Ich habe auch an meinem Belly etwas gebastelt, dazu habe ich das Netz gegen eine Box getauscht. An der Box habe ich drei sideports verbaut, um den Standort des Echolotes dem Stand der Sonne anpassen zu können, dazu habe ich Räder montiert, um den Weg zum Wasser angenehmer zu gestalten. Dazu noch weitere 3 Ports, einer mit Klampe, um das Ankern zu erleichtern.


----------



## someuniqname (10. Juni 2019)

sieht gut aus. in voller bestückung wird das belly trotzdem voll. das einzige was ich noch vermisse, ist die Möglichkeit die Räder mit aufs boot zu montieren. damit lässt sich auch mal ein rückweg entspannt machen.


----------



## Gelöschtes Mitglied 150887 (10. Juni 2019)

Hatte ich sogar überlegt, aber ich befürchte, das man beim Auswerfen darin hängen bleiben könnte. Ich kann die Achse mehrfach trennen und schmeiße das Gerödel hinter den Sitz,


----------



## someuniqname (11. Juni 2019)

Testudo schrieb:


> Hatte ich sogar überlegt, aber ich befürchte, das man beim Auswerfen darin hängen bleiben könnte.

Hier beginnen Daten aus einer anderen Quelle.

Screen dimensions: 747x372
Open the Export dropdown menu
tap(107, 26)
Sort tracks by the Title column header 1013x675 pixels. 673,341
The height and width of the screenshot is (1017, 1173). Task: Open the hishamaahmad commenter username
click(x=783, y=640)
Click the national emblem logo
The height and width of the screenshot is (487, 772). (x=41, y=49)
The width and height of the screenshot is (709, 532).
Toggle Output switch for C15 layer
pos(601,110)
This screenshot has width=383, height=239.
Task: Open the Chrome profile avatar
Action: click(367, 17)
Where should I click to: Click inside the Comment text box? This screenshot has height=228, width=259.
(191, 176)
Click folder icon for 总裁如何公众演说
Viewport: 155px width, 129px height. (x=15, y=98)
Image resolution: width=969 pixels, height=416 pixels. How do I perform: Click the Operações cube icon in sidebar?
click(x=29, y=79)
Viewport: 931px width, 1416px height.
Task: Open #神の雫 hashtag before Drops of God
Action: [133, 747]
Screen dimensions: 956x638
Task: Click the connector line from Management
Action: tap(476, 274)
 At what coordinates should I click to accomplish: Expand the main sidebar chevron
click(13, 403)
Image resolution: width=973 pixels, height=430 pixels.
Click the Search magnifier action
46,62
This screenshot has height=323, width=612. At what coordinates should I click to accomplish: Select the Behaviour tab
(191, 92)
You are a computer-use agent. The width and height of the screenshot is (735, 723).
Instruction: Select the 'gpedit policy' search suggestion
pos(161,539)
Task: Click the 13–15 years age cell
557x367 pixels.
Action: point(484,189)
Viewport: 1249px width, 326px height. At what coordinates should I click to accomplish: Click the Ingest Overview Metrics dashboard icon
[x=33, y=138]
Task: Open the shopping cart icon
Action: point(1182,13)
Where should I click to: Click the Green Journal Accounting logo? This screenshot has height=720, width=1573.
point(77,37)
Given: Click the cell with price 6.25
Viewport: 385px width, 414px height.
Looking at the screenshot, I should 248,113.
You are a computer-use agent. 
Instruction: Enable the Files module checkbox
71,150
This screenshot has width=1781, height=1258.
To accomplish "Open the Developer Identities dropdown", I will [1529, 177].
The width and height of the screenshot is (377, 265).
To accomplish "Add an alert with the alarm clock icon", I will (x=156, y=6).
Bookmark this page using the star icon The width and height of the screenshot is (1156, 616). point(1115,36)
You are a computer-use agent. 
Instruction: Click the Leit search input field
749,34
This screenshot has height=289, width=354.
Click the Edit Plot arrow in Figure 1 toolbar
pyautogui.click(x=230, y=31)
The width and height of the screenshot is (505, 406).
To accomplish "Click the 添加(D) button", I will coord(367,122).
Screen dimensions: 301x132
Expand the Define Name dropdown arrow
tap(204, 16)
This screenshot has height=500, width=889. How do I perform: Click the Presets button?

Bin bei diesem Setup noch nicht hängen geblieben. Ich nutze zudem auf dem Belly Baitcast Ruten um 2.50m und Gewaltwürfe braucht es da eh nicht. Damit bleibt alles weit weg von der Achse.


----------



## Gelöschtes Mitglied 150887 (11. Juni 2019)

Wie hast du das gelöst? Hast du mal ein Bild davon?


----------